Before I wrote the story, I asked Solexant’s CEO Damoder Reddy for more information about the company, particularly since I saw his presentation at a Dow Jones conference last December. At the time, Damoder said his startup had just completed a 2-megawatt pilot line and raised two rounds totaling $22.5 million. The company had 34 employees plus six contractors.
The company, which has since raised a new round of $41.5 million, is using a rather novel technology first developed at the Lawrence Berkeley National Lab. The process involves printing cadmium-telluride nanocrystals on rolls of flexible metal foil. This method is different from the cadmium-telluride solar panels made by First Solar, which deposits cadmium-telluride on sheets of glass.
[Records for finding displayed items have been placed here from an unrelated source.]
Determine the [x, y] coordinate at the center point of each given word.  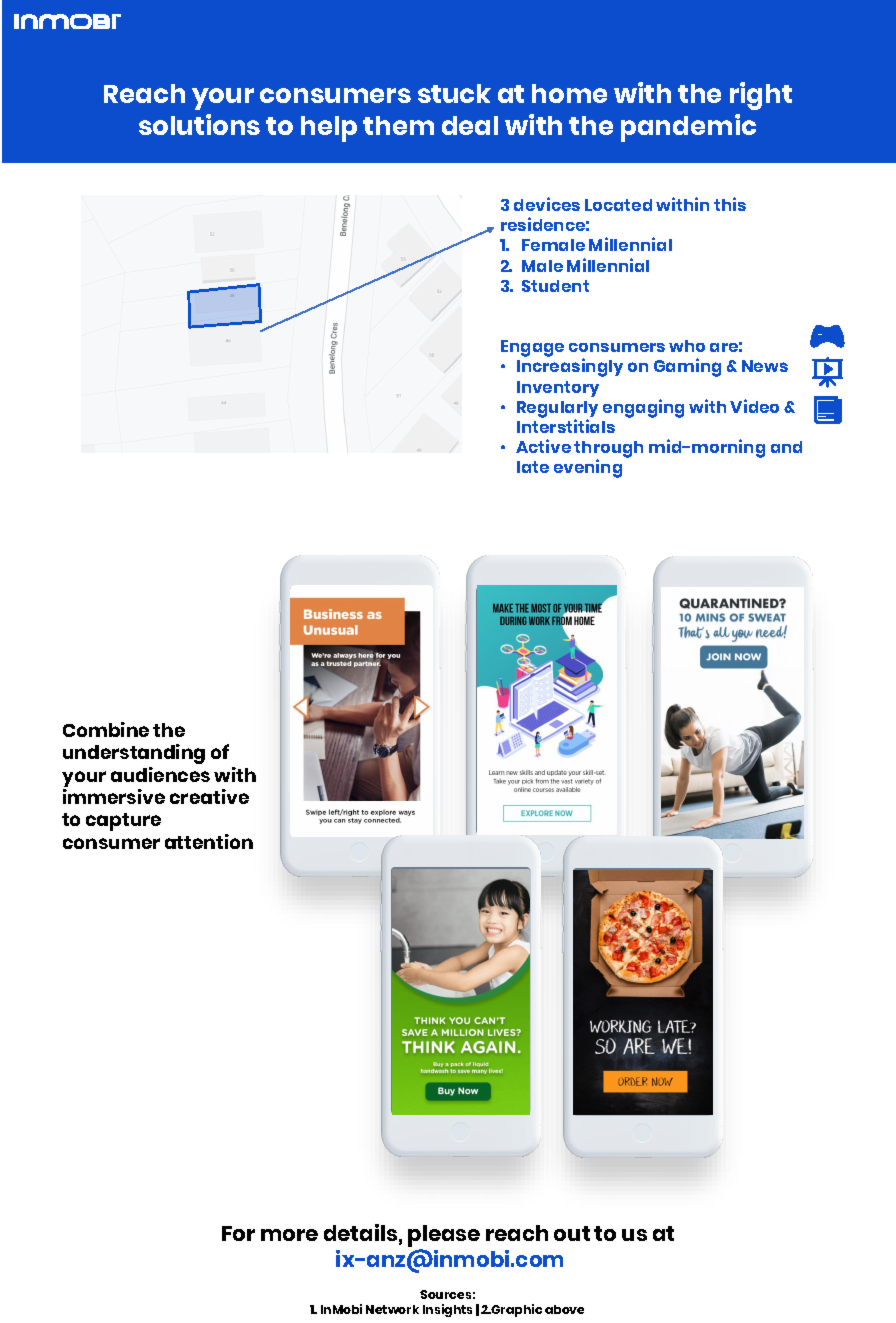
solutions [199, 124]
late [533, 467]
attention [209, 841]
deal [470, 125]
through [608, 451]
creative [209, 796]
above [564, 1309]
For [238, 1233]
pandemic [688, 128]
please [444, 1237]
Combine [106, 729]
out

The roll-to-roll process is supposed to be faster – and presumably cheaper – than putting materials on pieces of glass in a conveyor belt-kind of process.
I asked Damoder by email about the size of the panels rolling out of the pilot line and their efficiencies. A pilot line is where you test your manufacturing process to make sure it’s sound enough for you to start mass production. It’s also where you assess whether the solar panels could hit the efficiencies you were expecting when you were in the research and development stages.
Damoder was coy. Well, he was willing to divulge that the pilot line is producing 1.2 square-meter panels. But he wouldn’t tell me the power rating of the panels or any efficiency numbers. He wrote that the factory in Oregon would roll out 2-square-meter panels with over 200-watt of power ratings after it starts mass production (a factory takes time, usually about 6-9 months, to go from initial production to mass production).
At the Dow Jones conference, Damoder said he was expecting the pilot line to produce panels with more than 10 percent efficiencies. He also showed a chart projecting some sort of savings if a project developer decided to pick Solexant’s panels over First Solar’s. The chart showed that a 10-megawatt power project would require 106,000 First Solar panels but only 33,660 Solexant panels. The cost would be $1.5 million versus $900,000.
During the first quarter of this year, First Solar was churning out panels with 11.1 efficiency, at a manufacturing cost of $0.81 per watt.